At an average (census) rate of 3.5 children per household, that comes to 108 million homes, presuming there is at least one good child in each. Santa has about 31 hours of Christmas to work with, thanks to the different time zones and the rotation of the earth, assuming east to west (which seems logical). This works out to 967.7 visits per second. This is to say that for each Christian household with a good child, Santa has around 1/1000 the of a second to park the sleigh, hop out, jump down the chimney, fill the stocking, distribute the remaining presents under the tree, eat whatever snacks have been left for him, get back up the chimney, jump into the sleigh and get on to the next house.

Assuming that each of these 108 million stops is evenly distributed around the earth (which, of course, we know to be false, but will accept for the purposes of our calculations), we are now talking about 1.255 km per household; a total trip of 121.48 million kilometres, not counting bathroom stops or breaks. This means Santa's sleigh is moving at 1046 km per second- 3,000 times the speed of sound.

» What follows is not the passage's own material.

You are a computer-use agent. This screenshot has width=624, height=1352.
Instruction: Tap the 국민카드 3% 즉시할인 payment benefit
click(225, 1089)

For purposes of comparison, the fastest man-made vehicle, the Ulysses space probe, moves at a pokey 27.4 miles per second in a vacuum, and a conventional reindeer can run (at best) 30 km per hour. The payload of the sleigh adds another interesting element. Assuming a best case scenario that each child gets nothing more than a medium sized LEGO set and a Game Boy (two kg), the sleigh is carrying over 636 thousand tonnes, not counting Santa himself.

On land, a conventional reindeer can pull no more than 300 kg. Even granting that the "flying" reindeer can pull 10 times that normal amount, the job can't be done with eight or even NINE of them-Santa would need 212,000 of them. This increases the payload, not counting the weight of the sleigh, another 40,000 tonnes (at an average weight per reindeer of 189 kg), plus harnesses.

Our total mass is now roughly eleven times the weight of the Queen Elizabeth (the ship, not the monarch). 676,000 tonnes travelling at 1046km per second creates enormous air resistance - this would heat up the reindeer in the same fashion as a spacecraft re-entering the earth's atmosphere.

The lead pair of reindeer would adsorb 14.3 quintillion joules of energy per second each. In short, they would burst into flames almost instantaneously (unless they were heat shielded with ceramic tiles like the space shuttle, which would protect them for about .001 of a second), exposing the reindeer behind them and creating deafening sonic booms in their wake. The entire reindeer team would be vaporised within 4.26 seconds, or right about the time Santa reached the 441st house on his trip.

Not that it matters, however, since Santa, as a result of accelerating from a dead stop to 1046km/second in .001 seconds, would be subjected to acceleration forces of 17,000 g's. A 100kg Santa (which seems ludicrously slim) would be pinned to the back of the sleigh by 1,961,370kg of force, instantly crushing his bones and organs and reducing him to a blob of pink goo.

Therefore, if Santa did exist, he's dead now.

Merry Christmas All! ... LOL

-- John (jh@NotReal.ca), December 23, 1999

Answers

John,

You did not factor in Santa's "Magic Dust". Did you miss the animated christmas cartoons this year?

-- BiGG (supersite@acronet.net), December 23, 1999.


Bravo, bravo. To the printer it goes.

If you don't mind me asking, are you the author or the cutter and paster?

Either way, Merry Christmas.

-- semper paratus (ho@ho.ho), December 23, 1999.


1) Your analysis missed the energy usage of such a mission. Reindeer are relatively inefficient in converting fodder to energy...the balance of the fodder passes through the reindeer. Therefore, we would be at least a meter deep in reindeer poop come Christmas morning! (Merry Christmas!!)

2) Exploration of the North Pole has not indicated a toy manufacturing plant and residence.

3) All of which means that Santa has no doubt updated his modus operendi and now operates out of a orbital manufacturing plant, and teleports the toys to the kids... (Beam 'em down, Scotty).

-- Mad Monk (madmonk@hawaiian.net), December 23, 1999.


John, et all, ROTFLMAO!!! Thanks, I NEEDED that!!!

-- Big Frown on (face@untilnow.com), December 23, 1999.

I am just a cut and paste kinda guy ... It was sent to me by my son, who works in a Canadian Government office where it was being passed around. Sorry, author unknown.